GOALS OF CURRICULUM PLANNING

EPC Meeting, March 4, 1999 
  • a curriculum that is not overcrowded and that contains no more than 4-6 courses per quarter,
  • a curriculum where the students are provided with significant amounts of unstructured time, so that they can learn some things on their own,
  • a curriculum that employs active learning methods and that has the ability to assess the effectiveness of what ever learning methods it employs,
  • a curriculum that teaches our students not only the information and skills needed to be a competent clinician, but that also gives them the means with which to become life-long learners
  • a curriculum where basic sciences and clinical applications are thoroughly integrated. Clinically relevant material should pervade all basic science instruction units, and the scientific method should pervade all clinical teaching.
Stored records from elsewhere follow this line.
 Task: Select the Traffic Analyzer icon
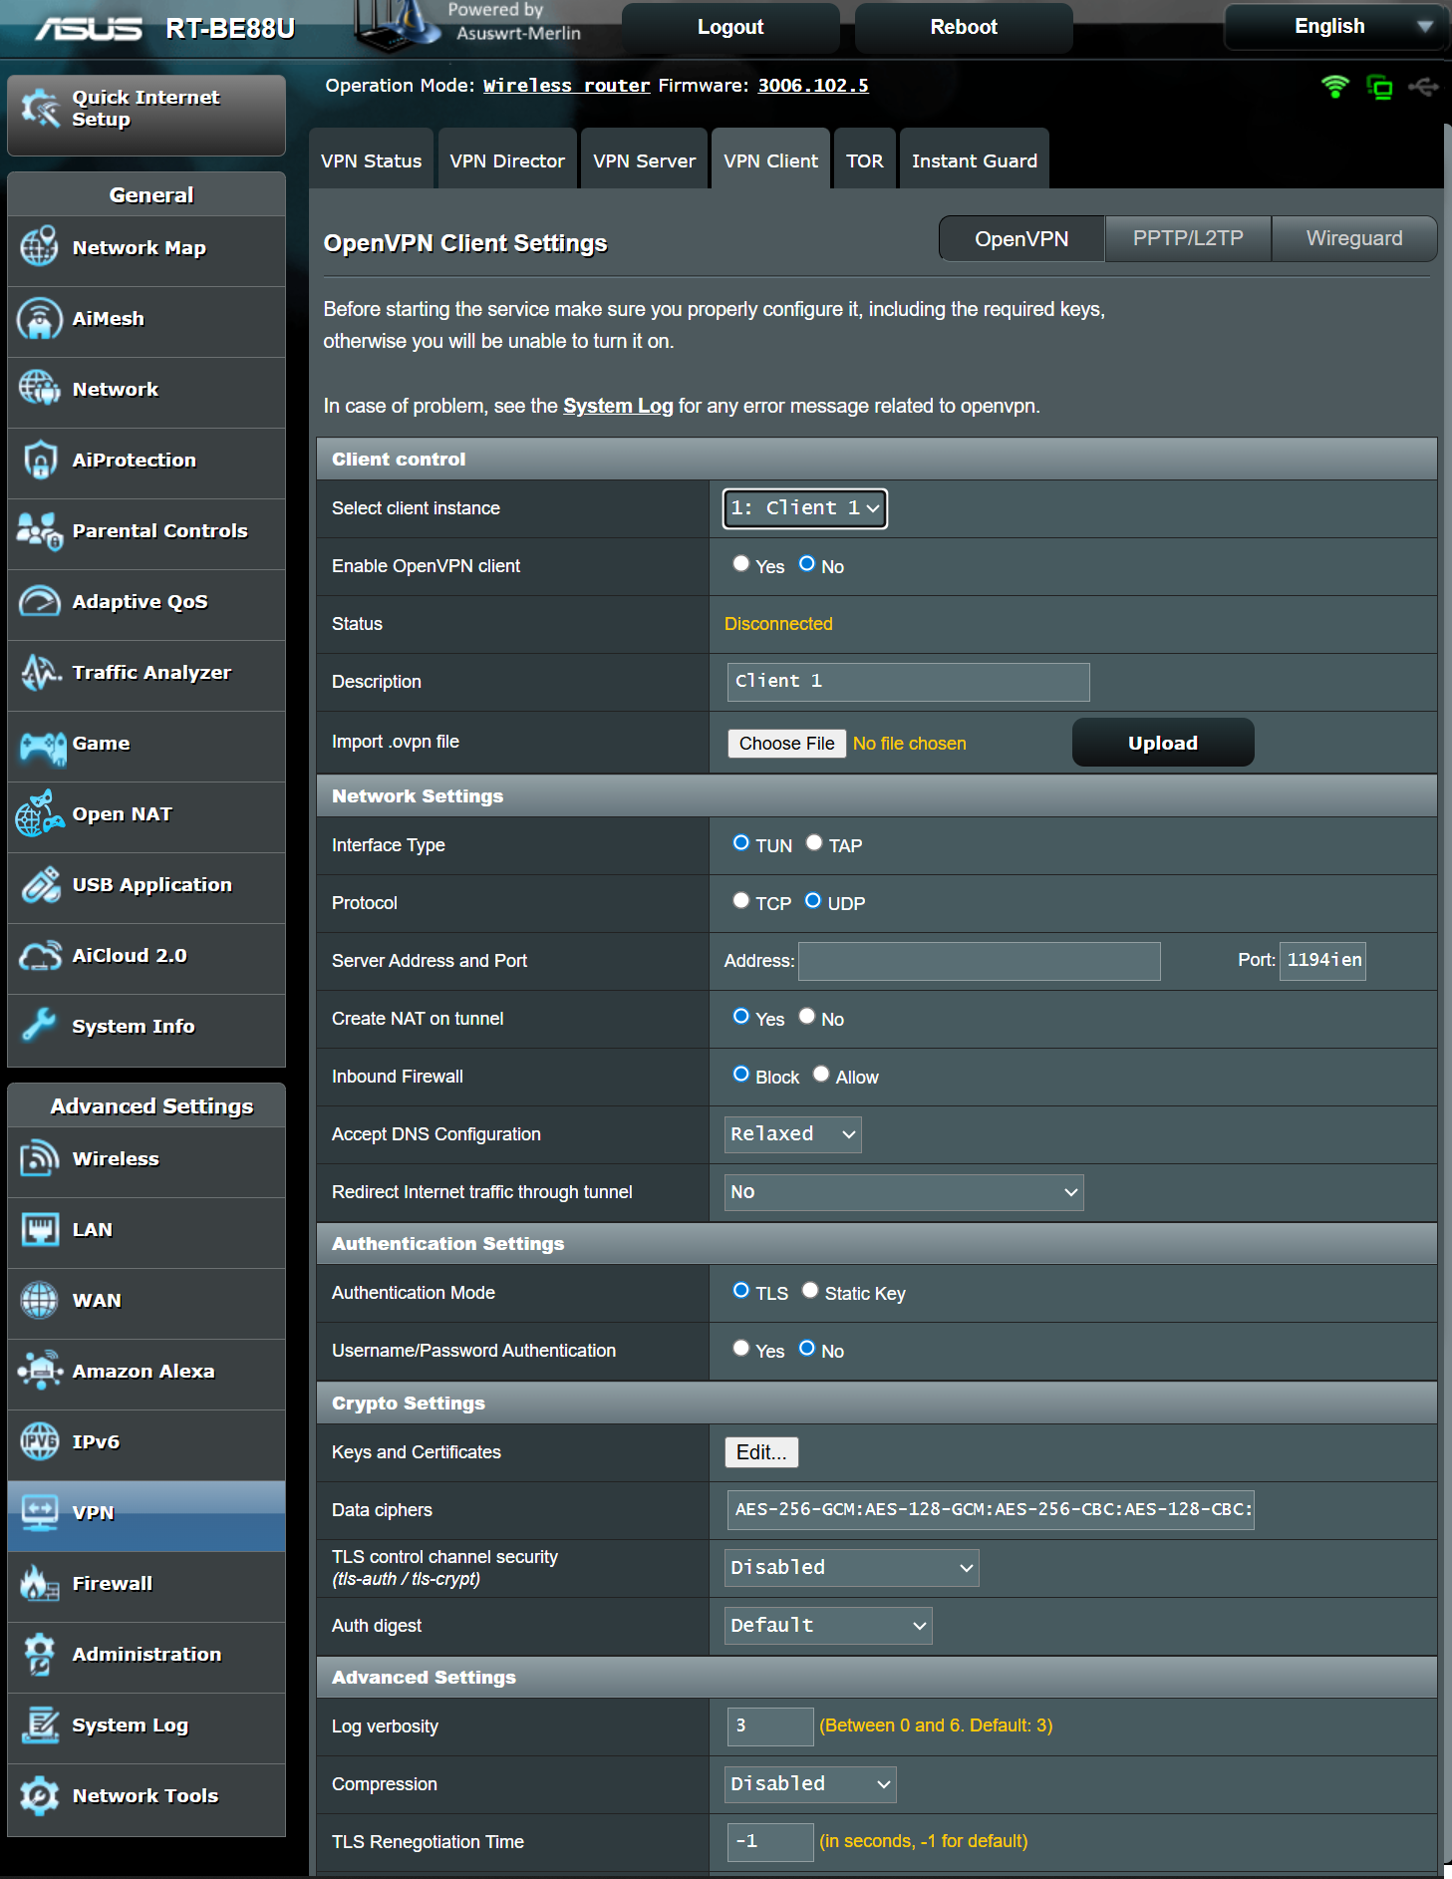click(40, 673)
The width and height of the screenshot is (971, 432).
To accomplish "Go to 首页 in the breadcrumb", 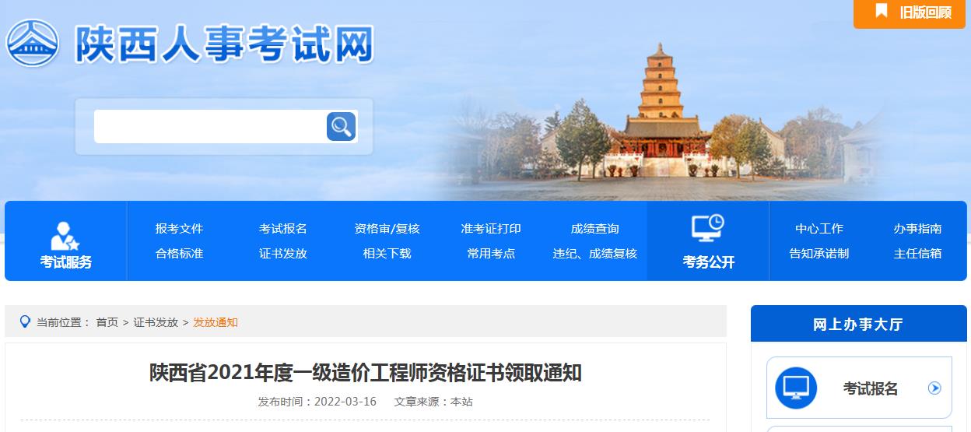I will pyautogui.click(x=107, y=322).
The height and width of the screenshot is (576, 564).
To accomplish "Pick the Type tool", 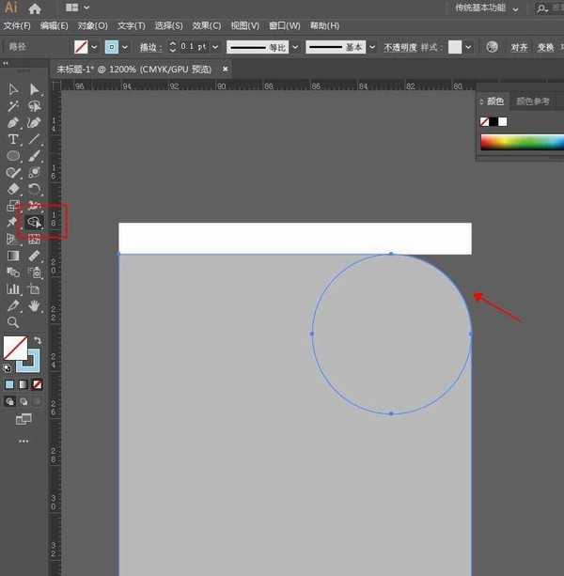I will click(x=13, y=139).
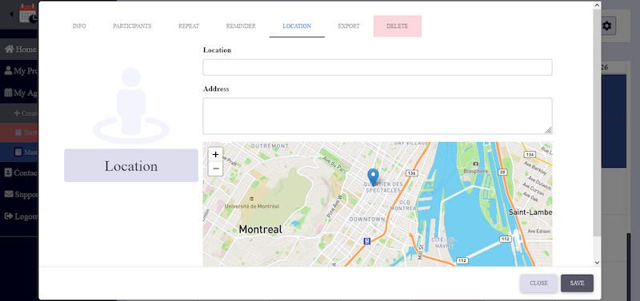Click the transit station icon on map
640x301 pixels.
point(367,241)
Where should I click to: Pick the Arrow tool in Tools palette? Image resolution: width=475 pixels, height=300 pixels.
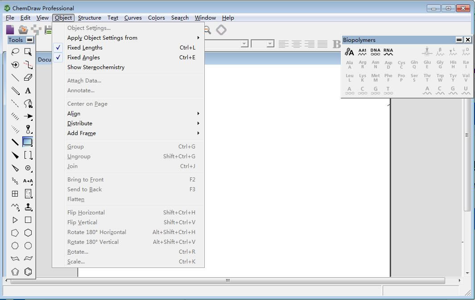[x=28, y=116]
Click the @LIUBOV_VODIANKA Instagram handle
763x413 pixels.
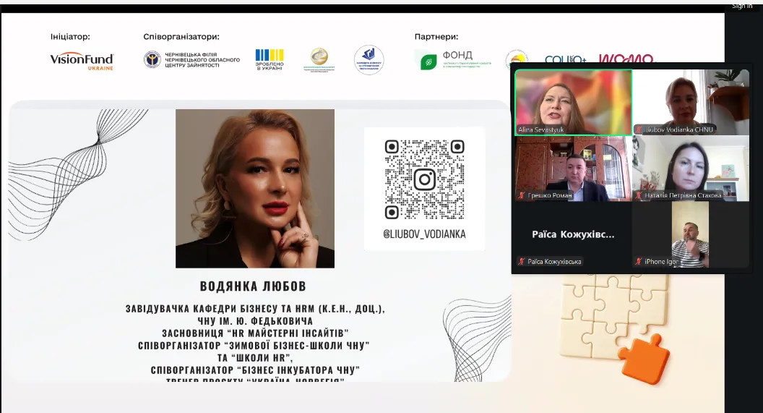(424, 234)

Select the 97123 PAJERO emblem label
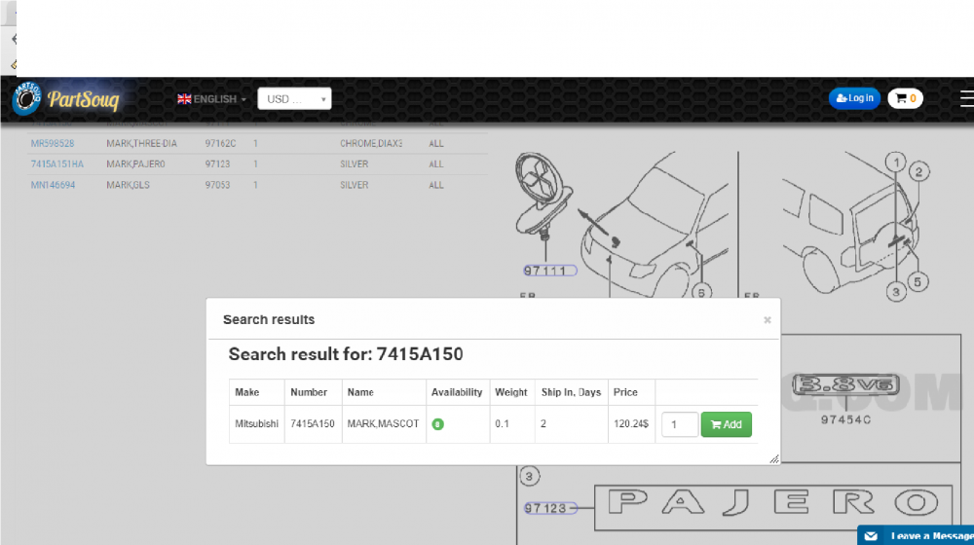pos(547,508)
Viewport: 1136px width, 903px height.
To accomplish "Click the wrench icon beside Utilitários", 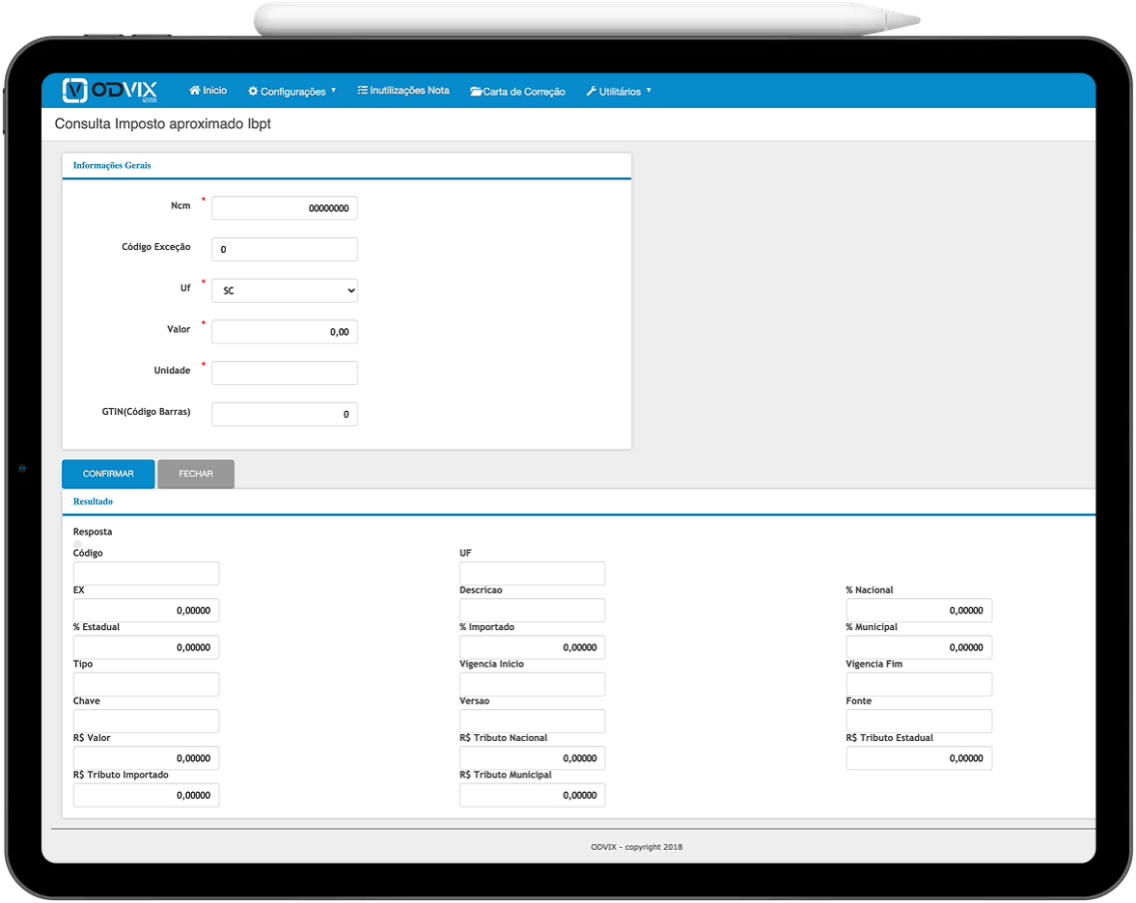I will (x=591, y=92).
All faculty should understand the rationale for what they teach and why they teach it when they do (i.e., how it fits into the overall curriculum),
  • a curriculum that trains our students to be competent oral physicians, i.e., to understand the relationship between the oral/maxillofacial complex and the rest of the body
  • a curriculum that defines the competencies that it expects from its students and that has a system for assessing those competencies (outcomes assessment),
  • a means of continually managing the curriculum that uses both faculty and administrative resources and that applies academically sound global principles agreed on by faculty.